GIVEN DATA:
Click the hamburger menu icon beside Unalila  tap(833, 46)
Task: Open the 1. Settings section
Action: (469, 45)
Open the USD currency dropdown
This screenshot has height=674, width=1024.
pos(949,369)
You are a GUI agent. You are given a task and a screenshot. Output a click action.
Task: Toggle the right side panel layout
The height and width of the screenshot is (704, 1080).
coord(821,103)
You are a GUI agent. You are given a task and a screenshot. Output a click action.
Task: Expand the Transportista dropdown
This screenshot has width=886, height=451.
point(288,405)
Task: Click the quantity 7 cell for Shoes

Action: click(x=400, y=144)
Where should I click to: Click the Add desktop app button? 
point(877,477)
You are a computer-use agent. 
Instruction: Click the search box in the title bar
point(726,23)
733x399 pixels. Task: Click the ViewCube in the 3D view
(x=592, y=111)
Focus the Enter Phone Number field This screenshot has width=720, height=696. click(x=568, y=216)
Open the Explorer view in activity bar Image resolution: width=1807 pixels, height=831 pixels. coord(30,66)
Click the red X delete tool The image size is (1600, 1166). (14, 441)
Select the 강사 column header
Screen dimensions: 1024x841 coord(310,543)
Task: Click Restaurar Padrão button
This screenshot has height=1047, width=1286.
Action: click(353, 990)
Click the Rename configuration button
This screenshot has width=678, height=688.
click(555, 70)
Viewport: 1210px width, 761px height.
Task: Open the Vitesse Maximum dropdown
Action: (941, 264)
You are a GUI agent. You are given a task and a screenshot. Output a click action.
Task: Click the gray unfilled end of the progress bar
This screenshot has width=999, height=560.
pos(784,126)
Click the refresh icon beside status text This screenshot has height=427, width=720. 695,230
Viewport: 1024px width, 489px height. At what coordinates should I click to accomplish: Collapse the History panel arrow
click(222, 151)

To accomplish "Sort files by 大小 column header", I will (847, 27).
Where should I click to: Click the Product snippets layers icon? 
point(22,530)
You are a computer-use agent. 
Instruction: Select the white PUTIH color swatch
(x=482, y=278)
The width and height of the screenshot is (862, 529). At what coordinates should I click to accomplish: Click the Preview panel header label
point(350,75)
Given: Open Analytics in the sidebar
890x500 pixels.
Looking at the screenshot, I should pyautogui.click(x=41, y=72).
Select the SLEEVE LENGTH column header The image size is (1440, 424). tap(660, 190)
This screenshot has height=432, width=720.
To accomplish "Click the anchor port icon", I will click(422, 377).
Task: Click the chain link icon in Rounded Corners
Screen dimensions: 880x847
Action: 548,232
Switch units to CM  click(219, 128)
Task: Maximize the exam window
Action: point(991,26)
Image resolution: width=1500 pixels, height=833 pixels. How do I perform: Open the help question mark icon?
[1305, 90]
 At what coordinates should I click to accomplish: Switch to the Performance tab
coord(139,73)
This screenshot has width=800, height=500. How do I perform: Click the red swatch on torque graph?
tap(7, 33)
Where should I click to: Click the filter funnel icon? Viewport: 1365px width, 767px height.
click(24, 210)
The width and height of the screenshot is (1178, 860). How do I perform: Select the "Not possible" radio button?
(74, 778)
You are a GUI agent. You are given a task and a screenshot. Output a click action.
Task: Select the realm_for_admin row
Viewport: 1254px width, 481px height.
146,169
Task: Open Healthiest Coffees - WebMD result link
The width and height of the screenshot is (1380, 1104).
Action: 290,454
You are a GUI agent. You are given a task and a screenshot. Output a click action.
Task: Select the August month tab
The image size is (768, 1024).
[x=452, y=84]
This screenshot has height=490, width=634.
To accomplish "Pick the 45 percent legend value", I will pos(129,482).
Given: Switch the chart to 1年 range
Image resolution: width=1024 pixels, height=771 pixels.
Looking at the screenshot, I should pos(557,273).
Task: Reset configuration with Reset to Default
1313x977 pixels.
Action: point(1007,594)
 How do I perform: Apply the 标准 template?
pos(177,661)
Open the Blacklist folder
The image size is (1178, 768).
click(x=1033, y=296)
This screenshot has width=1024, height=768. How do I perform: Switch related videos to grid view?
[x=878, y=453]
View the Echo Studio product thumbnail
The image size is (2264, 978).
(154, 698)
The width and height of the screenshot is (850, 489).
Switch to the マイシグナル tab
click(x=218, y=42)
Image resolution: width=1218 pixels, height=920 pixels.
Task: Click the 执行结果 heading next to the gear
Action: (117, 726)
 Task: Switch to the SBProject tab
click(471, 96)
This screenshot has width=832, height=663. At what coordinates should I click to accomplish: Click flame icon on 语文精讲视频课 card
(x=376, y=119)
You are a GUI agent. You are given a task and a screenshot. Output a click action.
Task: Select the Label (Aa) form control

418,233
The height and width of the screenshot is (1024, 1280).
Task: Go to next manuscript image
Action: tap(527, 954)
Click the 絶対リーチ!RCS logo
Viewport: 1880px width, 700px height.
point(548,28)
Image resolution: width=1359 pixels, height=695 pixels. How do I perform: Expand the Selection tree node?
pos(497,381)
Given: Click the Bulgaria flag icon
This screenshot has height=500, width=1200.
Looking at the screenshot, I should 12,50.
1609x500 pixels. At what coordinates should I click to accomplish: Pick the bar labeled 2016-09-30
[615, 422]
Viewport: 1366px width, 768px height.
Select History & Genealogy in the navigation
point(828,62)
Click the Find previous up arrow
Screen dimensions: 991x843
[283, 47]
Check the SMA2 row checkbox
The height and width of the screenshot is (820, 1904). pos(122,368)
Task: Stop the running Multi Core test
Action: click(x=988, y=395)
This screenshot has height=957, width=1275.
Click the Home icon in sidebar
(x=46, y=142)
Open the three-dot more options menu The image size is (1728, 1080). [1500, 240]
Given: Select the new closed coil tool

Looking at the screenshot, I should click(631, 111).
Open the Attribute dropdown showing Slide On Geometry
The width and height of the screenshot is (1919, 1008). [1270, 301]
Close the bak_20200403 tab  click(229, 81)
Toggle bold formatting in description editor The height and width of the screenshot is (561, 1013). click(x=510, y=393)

AIM OF THE EXERCISE: Would you restate every record word for word?

TASK RESPONSE:
Click the hamburger menu icon beside Unalila  tap(833, 46)
Task: Open the 1. Settings section
Action: (469, 45)
Open the USD currency dropdown
This screenshot has height=674, width=1024.
pos(949,369)
You are a GUI agent. You are given a task and a screenshot. Output a click action.
Task: Toggle the right side panel layout
The height and width of the screenshot is (704, 1080).
coord(821,103)
You are a GUI agent. You are given a task and a screenshot. Output a click action.
Task: Expand the Transportista dropdown
This screenshot has width=886, height=451.
point(288,405)
Task: Click the quantity 7 cell for Shoes

Action: click(x=400, y=144)
Where should I click to: Click the Add desktop app button? 
point(877,477)
You are a computer-use agent. 
Instruction: Click the search box in the title bar
point(726,23)
733x399 pixels. Task: Click the ViewCube in the 3D view
(x=592, y=111)
Focus the Enter Phone Number field This screenshot has width=720, height=696. click(x=568, y=216)
Open the Explorer view in activity bar Image resolution: width=1807 pixels, height=831 pixels. coord(30,66)
Click the red X delete tool The image size is (1600, 1166). (14, 441)
Select the 강사 column header
Screen dimensions: 1024x841 coord(310,543)
Task: Click Restaurar Padrão button
This screenshot has height=1047, width=1286.
Action: click(353, 990)
Click the Rename configuration button
This screenshot has width=678, height=688.
click(555, 70)
Viewport: 1210px width, 761px height.
Task: Open the Vitesse Maximum dropdown
Action: (941, 264)
You are a GUI agent. You are given a task and a screenshot. Output a click action.
Task: Click the gray unfilled end of the progress bar
This screenshot has width=999, height=560.
pos(784,126)
Click the refresh icon beside status text This screenshot has height=427, width=720. 695,230
Viewport: 1024px width, 489px height. At what coordinates should I click to accomplish: Collapse the History panel arrow
click(222, 151)

To accomplish "Sort files by 大小 column header", I will (847, 27).
Where should I click to: Click the Product snippets layers icon? 
point(22,530)
You are a computer-use agent. 
Instruction: Select the white PUTIH color swatch
(x=482, y=278)
The width and height of the screenshot is (862, 529). At what coordinates should I click to accomplish: Click the Preview panel header label
point(350,75)
Given: Open Analytics in the sidebar
890x500 pixels.
Looking at the screenshot, I should pyautogui.click(x=41, y=72).
Select the SLEEVE LENGTH column header The image size is (1440, 424). tap(660, 190)
This screenshot has height=432, width=720.
To accomplish "Click the anchor port icon", I will click(422, 377).
Task: Click the chain link icon in Rounded Corners
Screen dimensions: 880x847
Action: 548,232
Switch units to CM  click(219, 128)
Task: Maximize the exam window
Action: point(991,26)
Image resolution: width=1500 pixels, height=833 pixels. How do I perform: Open the help question mark icon?
[1305, 90]
 At what coordinates should I click to accomplish: Switch to the Performance tab
coord(139,73)
This screenshot has width=800, height=500. How do I perform: Click the red swatch on torque graph?
tap(7, 33)
Where should I click to: Click the filter funnel icon? Viewport: 1365px width, 767px height.
click(24, 210)
The width and height of the screenshot is (1178, 860). How do I perform: Select the "Not possible" radio button?
(74, 778)
You are a GUI agent. You are given a task and a screenshot. Output a click action.
Task: Select the realm_for_admin row
Viewport: 1254px width, 481px height.
146,169
Task: Open Healthiest Coffees - WebMD result link
The width and height of the screenshot is (1380, 1104).
Action: 290,454
You are a GUI agent. You are given a task and a screenshot. Output a click action.
Task: Select the August month tab
The image size is (768, 1024).
[x=452, y=84]
This screenshot has height=490, width=634.
To accomplish "Pick the 45 percent legend value", I will pos(129,482).
Given: Switch the chart to 1年 range
Image resolution: width=1024 pixels, height=771 pixels.
Looking at the screenshot, I should pos(557,273).
Task: Reset configuration with Reset to Default
1313x977 pixels.
Action: point(1007,594)
 How do I perform: Apply the 标准 template?
pos(177,661)
Open the Blacklist folder
The image size is (1178, 768).
click(x=1033, y=296)
This screenshot has width=1024, height=768. How do I perform: Switch related videos to grid view?
[x=878, y=453]
View the Echo Studio product thumbnail
The image size is (2264, 978).
(154, 698)
The width and height of the screenshot is (850, 489).
Switch to the マイシグナル tab
click(x=218, y=42)
Image resolution: width=1218 pixels, height=920 pixels.
Task: Click the 执行结果 heading next to the gear
Action: (117, 726)
 Task: Switch to the SBProject tab
click(471, 96)
This screenshot has width=832, height=663. At what coordinates should I click to accomplish: Click flame icon on 语文精讲视频课 card
(x=376, y=119)
You are a GUI agent. You are given a task and a screenshot. Output a click action.
Task: Select the Label (Aa) form control

418,233
The height and width of the screenshot is (1024, 1280).
Task: Go to next manuscript image
Action: tap(527, 954)
Click the 絶対リーチ!RCS logo
Viewport: 1880px width, 700px height.
point(548,28)
Image resolution: width=1359 pixels, height=695 pixels. How do I perform: Expand the Selection tree node?
pos(497,381)
Given: Click the Bulgaria flag icon
This screenshot has height=500, width=1200.
Looking at the screenshot, I should 12,50.
1609x500 pixels. At what coordinates should I click to accomplish: Pick the bar labeled 2016-09-30
[615, 422]
Viewport: 1366px width, 768px height.
Select History & Genealogy in the navigation
point(828,62)
Click the Find previous up arrow
Screen dimensions: 991x843
[283, 47]
Check the SMA2 row checkbox
The height and width of the screenshot is (820, 1904). pos(122,368)
Task: Stop the running Multi Core test
Action: click(x=988, y=395)
This screenshot has height=957, width=1275.
Click the Home icon in sidebar
(x=46, y=142)
Open the three-dot more options menu The image size is (1728, 1080). [1500, 240]
Given: Select the new closed coil tool

Looking at the screenshot, I should click(631, 111).
Open the Attribute dropdown showing Slide On Geometry
The width and height of the screenshot is (1919, 1008). [1270, 301]
Close the bak_20200403 tab  click(229, 81)
Toggle bold formatting in description editor The height and width of the screenshot is (561, 1013). click(x=510, y=393)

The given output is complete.